* start Task data *

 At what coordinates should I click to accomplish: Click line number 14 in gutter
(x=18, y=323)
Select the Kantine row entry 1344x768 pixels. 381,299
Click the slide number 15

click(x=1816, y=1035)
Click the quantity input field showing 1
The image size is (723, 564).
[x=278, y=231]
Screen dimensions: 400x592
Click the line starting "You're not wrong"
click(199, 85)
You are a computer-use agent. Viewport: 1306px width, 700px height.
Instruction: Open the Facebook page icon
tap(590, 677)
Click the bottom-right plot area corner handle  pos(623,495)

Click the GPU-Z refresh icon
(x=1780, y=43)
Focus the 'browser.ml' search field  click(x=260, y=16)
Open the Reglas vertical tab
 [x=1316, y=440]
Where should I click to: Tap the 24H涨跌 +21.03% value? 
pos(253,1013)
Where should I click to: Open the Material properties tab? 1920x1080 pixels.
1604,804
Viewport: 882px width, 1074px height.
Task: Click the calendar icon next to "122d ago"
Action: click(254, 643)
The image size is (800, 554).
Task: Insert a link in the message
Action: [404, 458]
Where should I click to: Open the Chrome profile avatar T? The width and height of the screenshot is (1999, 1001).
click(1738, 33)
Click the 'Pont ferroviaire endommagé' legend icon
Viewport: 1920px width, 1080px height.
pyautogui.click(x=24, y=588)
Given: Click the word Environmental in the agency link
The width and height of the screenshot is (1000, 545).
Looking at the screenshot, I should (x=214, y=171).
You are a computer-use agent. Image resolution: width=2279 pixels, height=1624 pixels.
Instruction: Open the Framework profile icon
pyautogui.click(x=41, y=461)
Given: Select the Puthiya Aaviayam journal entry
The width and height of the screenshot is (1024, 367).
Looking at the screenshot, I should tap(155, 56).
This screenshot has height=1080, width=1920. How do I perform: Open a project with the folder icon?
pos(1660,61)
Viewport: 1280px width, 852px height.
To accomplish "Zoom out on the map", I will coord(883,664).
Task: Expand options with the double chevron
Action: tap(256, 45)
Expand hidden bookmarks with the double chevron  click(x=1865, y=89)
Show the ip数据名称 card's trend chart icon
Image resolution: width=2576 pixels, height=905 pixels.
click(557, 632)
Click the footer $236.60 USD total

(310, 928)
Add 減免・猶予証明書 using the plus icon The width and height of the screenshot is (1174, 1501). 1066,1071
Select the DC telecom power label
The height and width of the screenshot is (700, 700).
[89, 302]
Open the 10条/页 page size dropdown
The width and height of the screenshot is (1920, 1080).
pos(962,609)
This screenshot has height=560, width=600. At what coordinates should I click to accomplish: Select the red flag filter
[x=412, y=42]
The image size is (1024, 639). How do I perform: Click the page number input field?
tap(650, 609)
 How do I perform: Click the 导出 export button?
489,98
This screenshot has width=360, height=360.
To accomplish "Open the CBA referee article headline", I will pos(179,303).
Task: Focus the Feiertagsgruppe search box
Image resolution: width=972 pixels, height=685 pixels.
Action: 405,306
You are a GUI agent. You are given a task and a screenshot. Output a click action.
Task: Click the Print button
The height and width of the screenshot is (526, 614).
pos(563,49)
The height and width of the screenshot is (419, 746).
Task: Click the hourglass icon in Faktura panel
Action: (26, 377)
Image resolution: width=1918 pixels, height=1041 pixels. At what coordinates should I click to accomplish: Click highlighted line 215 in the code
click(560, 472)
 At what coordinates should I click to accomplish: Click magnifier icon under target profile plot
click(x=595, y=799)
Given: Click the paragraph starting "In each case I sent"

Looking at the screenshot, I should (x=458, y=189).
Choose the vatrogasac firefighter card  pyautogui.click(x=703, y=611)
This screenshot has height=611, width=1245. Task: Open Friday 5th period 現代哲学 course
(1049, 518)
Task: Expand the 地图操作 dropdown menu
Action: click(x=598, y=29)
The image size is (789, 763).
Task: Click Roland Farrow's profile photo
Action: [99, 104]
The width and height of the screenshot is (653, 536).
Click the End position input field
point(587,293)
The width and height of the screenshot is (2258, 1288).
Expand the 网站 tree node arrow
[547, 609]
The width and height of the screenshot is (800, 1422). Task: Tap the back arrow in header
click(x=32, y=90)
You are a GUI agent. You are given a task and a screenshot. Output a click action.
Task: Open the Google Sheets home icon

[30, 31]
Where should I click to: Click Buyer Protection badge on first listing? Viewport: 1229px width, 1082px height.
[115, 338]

* end Task data *

▶ [What needs to be done]:
Could you set down, unchanged, everything in the records above from the line containing "Task: Focus the Feiertagsgruppe search box" down to the line containing "Action: 405,306"?

▶ [Correct output]:
Task: Focus the Feiertagsgruppe search box
Image resolution: width=972 pixels, height=685 pixels.
Action: 405,306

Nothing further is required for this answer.